__Problem statement__. Instruction for the entries that follow: retype exactly the lines from the line with "Given: Click the gray" to the line with "Screen dimensions: 1187x720", both included, and omit all others.

__Extracted data__.
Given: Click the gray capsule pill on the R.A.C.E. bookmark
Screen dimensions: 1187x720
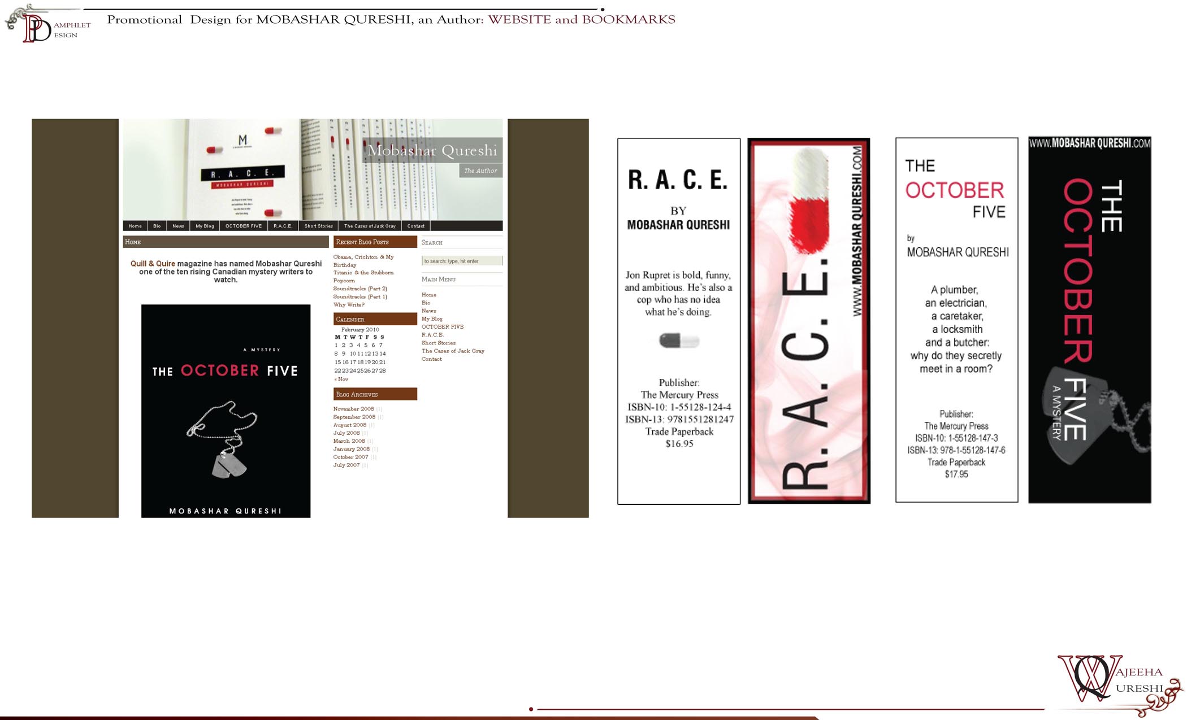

* * *

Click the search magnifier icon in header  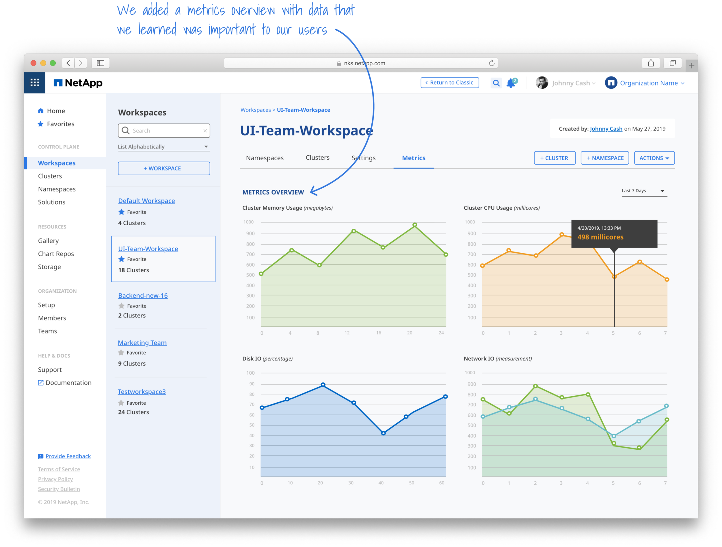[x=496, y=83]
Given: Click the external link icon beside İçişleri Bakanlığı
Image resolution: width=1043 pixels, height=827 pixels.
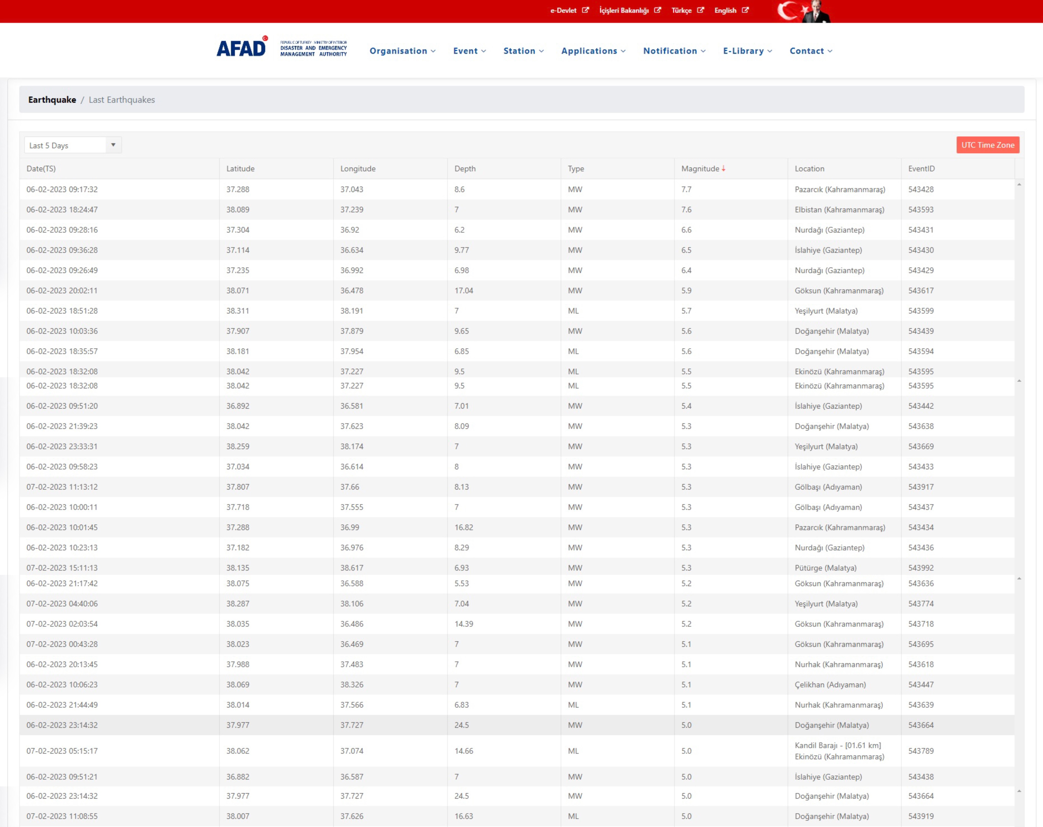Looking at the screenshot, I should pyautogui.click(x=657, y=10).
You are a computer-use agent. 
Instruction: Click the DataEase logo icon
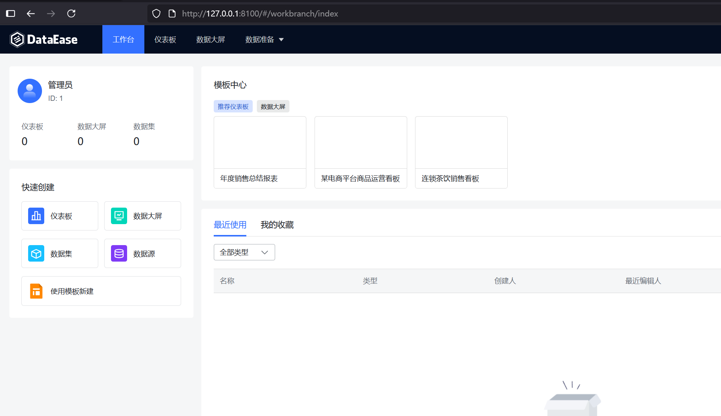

--

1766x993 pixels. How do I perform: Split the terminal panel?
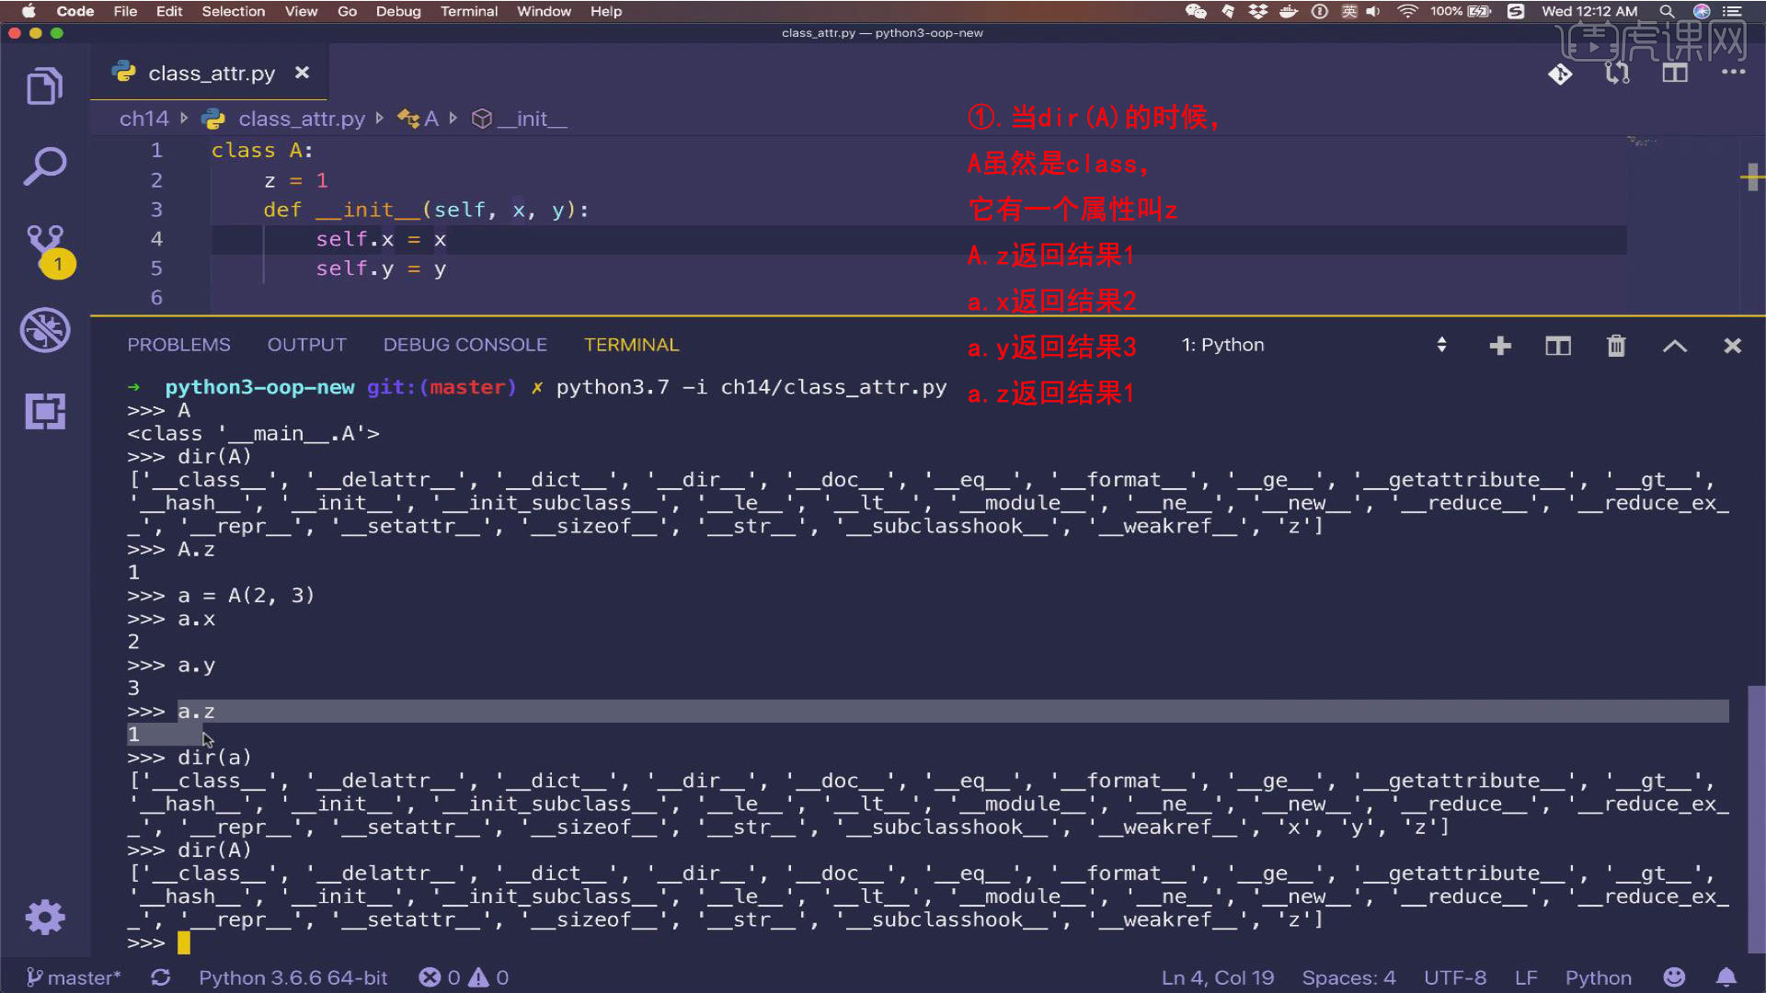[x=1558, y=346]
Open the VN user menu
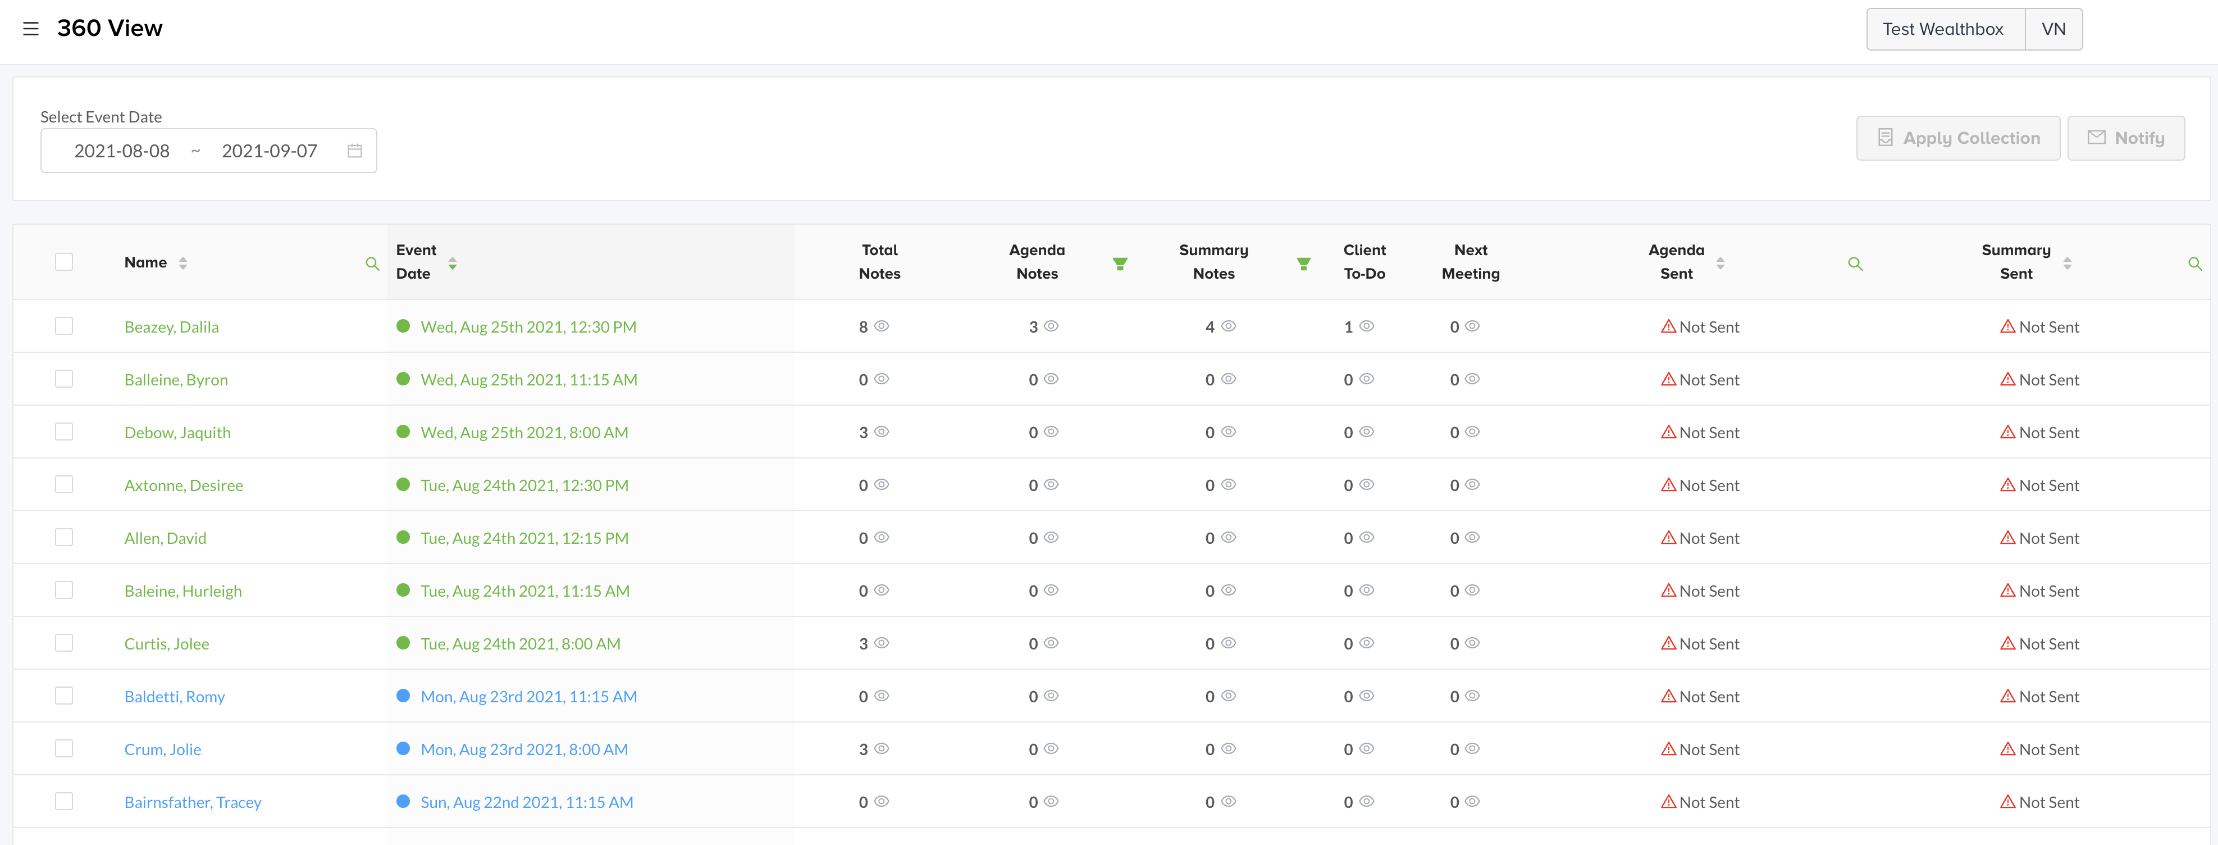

__Result of this task__.
Given: Click the gray capsule pill on the R.A.C.E. bookmark
Screen dimensions: 1187x720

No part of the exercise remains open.